For example, it recently won a research contract with the California Energy Commission to use modeling, and data analytics, to help it improve production efficiencies in wind energy.

The data science company is called Cognite, and my guest today is its Senior Director in charge of Energy Industry Transformation, Carolina Torres.

Carolina, welcome to the podcast.

Carolina Torres Hi, thanks for having me.

Steven Cherry Let's start with the Valhall oil field. Do I understand correctly that you added no new sensors and instead used a better physical modeling of the fluid flow and data analytics? Tell us about that work.

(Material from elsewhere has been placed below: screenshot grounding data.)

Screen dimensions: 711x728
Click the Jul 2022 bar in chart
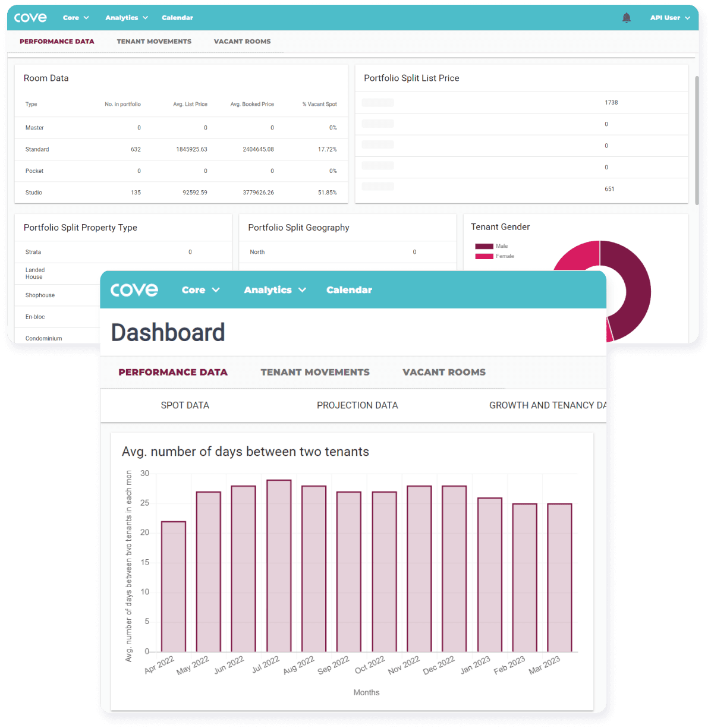tap(279, 565)
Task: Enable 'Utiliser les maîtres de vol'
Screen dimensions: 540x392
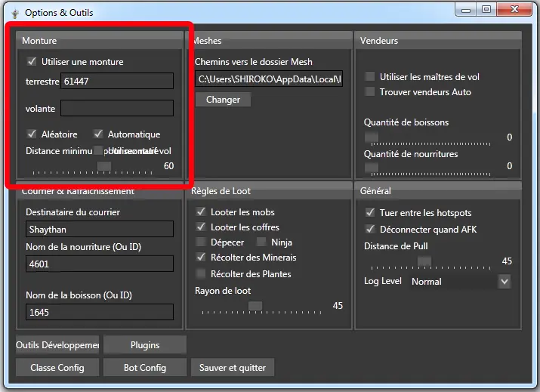Action: pos(370,77)
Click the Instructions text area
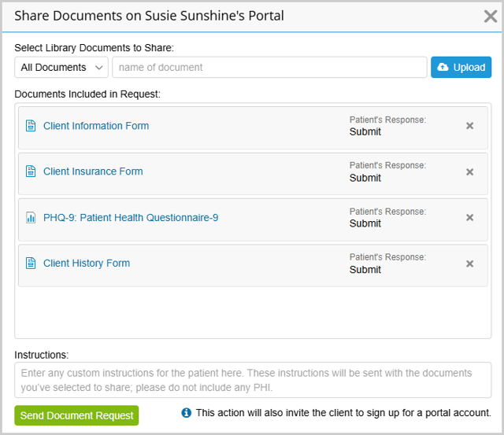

Carolina Torres That's correct. We didn't add any sensors downhole or anything like that for that. One of the issues that we have and that we've had in the Valhall field ... You can think of it as a reservoir collapse. It's a chalk reservoir, which is very unstable. And if you pull on it too hard or if anything changes in the subsurface, that chalk just collapses and comes into the wellbore and plugs everything up. It's very expensive to mitigate. Sometimes you lose the entire well and have to do a sidetrack or do something different. And so what we've been able to do is use data science to monitor the production itself and how the well is behaving in order to forecast or be able to predict when things might be becoming unstable downhole.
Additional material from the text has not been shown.